Book Review

Book review by Dr Sebaka Malope

Book Title: How to do primary care research

Author: Felicity Goodyear-Smith, Robert Mash

ISBN: 978-1-138-49958-4

Publisher: CRC Press, United Kingdom. 2019. R295.00

*Book price at time of review

Review Title: Book review by Dr Sebaka Malope

Sebaka Malope1symbol

1Department of Family Medicine, Family Medicine Specialty Training Programme, Lesotho Boston Health Alliance, Maseru, Lesotho

Corresponding author: Sebaka Malope,

How to cite this book review: Malope S. Book review by Dr Sebaka Malope. Afr J Prm Health Care Fam Med. 2020;12(1), a2410.

Copyright Notice: © 2020. The Authors. Licensee: AOSIS. This is an Open Access article distributed under the terms of the Creative Commons Attribution License, which permits unrestricted use, distribution, and reproduction in any medium, provided the original work is properly cited.

This multi-authored book is the real stimulus for interest in primary care and research. It starts with compelling discussions highlighting the merits and gaps to be addressed only via primary care research. It convinces one of the importance of contextually appropriate evidence for primary care. It further highlights epistemological position that may be unique for this setting, which may allow different methodologies that could have otherwise been applied individually in a different setting to be used to enrich findings.

The thoughtful weaving of the storyline in the film The Matrix cleverly sheds light on different lenses (ontological and epistemological positions) that researchers can take whilst tackling primary care issues through research. The story also compels one to think harder not to disregard these positions before embarking on primary care research. This is the clever way of capturing graphically the readers into these concepts and I find them difficult to forget.

The book also dispels wrong assumptions and puts into perspective terminologies that are otherwise used loosely in research. The clear example of this is in chapters 4 and 5 where interdisciplinary approach is differentiated from mixed-methods approach. The examples used in these chapters are compelling and successfully drive the idea of interdisciplinary research home.

The book is reader-friendly and practical whilst ensuring important themes of research in primary care are thoroughly explained. Multiple author nature allows the readers to see primary care research from different primary care contextual positions, even so through examples provided to discuss each subject. Although research terminology is used throughout the book, the key is application in the complexity of primary care setting.

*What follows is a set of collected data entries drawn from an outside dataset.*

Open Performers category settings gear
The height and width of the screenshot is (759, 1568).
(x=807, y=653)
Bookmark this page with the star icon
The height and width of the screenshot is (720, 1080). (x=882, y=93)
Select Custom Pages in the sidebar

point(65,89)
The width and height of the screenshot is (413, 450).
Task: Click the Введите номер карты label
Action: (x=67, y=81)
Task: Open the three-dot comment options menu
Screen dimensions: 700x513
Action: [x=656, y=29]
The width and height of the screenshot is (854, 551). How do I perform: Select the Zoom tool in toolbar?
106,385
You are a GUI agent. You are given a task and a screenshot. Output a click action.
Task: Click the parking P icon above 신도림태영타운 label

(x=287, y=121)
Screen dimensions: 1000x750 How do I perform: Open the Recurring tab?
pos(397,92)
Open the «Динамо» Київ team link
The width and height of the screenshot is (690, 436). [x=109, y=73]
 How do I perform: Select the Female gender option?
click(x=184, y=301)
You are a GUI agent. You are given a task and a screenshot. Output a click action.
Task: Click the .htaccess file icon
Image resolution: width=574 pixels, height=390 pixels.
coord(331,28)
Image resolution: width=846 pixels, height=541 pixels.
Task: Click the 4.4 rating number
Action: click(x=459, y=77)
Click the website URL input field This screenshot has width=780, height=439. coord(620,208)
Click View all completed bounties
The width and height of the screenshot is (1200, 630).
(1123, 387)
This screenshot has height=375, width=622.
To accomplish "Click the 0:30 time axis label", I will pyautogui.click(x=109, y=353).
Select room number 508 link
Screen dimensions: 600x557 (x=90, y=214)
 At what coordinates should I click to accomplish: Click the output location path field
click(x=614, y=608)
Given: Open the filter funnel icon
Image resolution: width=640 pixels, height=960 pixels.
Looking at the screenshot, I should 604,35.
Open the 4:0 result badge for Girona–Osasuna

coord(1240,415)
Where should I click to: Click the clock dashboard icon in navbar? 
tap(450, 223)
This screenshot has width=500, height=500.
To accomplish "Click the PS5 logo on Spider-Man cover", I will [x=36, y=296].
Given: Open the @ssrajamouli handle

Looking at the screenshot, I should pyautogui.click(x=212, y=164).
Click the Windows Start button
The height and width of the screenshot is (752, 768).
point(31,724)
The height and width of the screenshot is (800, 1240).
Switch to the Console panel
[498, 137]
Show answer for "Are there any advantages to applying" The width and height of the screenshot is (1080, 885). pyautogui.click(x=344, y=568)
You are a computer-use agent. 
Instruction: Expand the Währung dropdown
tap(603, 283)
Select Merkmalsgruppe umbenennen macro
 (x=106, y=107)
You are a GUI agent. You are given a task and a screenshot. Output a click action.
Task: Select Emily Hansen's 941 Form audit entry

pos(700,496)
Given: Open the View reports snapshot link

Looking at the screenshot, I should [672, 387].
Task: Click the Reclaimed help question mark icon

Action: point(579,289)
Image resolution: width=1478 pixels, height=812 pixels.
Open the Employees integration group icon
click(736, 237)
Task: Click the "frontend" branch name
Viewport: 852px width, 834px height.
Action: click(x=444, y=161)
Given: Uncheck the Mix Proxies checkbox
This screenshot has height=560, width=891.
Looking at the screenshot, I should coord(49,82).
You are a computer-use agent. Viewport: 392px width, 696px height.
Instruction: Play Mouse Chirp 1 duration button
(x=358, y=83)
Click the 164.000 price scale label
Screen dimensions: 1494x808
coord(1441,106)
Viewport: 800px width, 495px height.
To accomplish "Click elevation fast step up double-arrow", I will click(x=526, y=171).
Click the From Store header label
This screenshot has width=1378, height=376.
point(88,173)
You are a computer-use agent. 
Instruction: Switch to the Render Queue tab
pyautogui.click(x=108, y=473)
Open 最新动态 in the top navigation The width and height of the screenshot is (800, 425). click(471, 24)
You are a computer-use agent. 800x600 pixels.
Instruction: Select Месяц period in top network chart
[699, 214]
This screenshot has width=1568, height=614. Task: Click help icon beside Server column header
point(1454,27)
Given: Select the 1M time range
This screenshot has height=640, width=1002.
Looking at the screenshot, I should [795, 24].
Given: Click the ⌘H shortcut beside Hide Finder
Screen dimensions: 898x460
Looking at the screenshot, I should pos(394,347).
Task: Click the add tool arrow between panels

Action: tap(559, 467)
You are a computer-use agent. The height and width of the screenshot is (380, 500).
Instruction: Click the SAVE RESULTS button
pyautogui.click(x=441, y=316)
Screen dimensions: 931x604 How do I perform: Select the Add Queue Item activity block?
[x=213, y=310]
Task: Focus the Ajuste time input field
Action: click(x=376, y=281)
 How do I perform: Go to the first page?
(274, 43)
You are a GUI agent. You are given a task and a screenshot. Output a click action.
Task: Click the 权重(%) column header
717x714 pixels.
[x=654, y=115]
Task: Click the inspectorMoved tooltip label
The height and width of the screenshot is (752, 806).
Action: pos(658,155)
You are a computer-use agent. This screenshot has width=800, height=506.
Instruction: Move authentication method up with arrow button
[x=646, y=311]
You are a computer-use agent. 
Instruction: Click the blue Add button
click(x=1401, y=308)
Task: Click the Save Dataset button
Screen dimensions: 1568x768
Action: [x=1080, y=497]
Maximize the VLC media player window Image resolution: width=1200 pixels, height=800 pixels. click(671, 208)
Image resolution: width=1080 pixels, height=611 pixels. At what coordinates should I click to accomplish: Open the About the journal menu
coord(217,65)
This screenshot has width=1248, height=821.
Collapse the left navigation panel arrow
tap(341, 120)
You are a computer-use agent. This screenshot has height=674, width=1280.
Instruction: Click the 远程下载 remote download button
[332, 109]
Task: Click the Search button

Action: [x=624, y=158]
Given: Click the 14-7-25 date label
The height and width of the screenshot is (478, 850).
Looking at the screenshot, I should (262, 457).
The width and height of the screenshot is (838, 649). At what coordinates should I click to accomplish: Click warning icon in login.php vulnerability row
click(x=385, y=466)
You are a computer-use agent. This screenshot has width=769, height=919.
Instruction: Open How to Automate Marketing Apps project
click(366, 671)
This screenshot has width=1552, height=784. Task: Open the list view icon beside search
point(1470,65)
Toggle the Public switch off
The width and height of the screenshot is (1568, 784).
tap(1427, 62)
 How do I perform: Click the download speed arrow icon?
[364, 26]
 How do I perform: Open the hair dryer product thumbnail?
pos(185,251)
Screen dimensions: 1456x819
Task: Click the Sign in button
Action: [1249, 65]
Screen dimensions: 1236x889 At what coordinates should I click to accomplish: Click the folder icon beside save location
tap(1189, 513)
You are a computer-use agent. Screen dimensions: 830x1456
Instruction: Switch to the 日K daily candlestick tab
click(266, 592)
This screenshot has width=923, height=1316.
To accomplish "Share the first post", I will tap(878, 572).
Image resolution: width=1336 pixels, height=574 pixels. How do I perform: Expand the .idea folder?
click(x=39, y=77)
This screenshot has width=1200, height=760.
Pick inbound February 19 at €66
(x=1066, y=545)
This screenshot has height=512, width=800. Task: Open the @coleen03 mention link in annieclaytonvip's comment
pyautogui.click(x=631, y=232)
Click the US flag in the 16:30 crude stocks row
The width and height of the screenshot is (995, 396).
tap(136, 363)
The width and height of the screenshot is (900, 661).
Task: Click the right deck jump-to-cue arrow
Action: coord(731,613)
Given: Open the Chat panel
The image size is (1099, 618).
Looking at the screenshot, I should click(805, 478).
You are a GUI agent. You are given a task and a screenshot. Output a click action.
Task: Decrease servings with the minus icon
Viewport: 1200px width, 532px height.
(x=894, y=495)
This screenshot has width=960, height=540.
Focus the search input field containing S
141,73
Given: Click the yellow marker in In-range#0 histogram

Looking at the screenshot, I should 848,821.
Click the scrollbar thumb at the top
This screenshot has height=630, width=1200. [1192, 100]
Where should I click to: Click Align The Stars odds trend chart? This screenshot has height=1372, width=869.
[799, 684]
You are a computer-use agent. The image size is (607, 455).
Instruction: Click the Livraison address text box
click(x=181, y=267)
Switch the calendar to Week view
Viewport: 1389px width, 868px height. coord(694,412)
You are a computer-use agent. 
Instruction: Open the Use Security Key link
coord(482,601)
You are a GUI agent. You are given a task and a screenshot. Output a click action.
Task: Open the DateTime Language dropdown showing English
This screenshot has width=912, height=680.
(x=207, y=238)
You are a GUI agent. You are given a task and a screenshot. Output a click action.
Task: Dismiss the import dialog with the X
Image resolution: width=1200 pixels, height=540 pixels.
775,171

Another important subject described in this book is quality improvement in primary care, how it contrasts with traditional research and important gaps to be addressed through development of this field. This is an important area for African primary care practitioners whose systems are bugged with challenges requiring leadership in the area of clinical governance.

It is also the strength of this book that the chapters are precise and not lengthy to guide individuals through important steps in primary care research. The resource boxes in each chapter are also very useful for individuals who want to learn deeper into certain aspects of their research that needs further reading.

I find this book useful, practical and user-friendly. I recommend it as a resource for individuals who are starting their journey in research, especially young primary care researchers, residents and teachers of family medicine.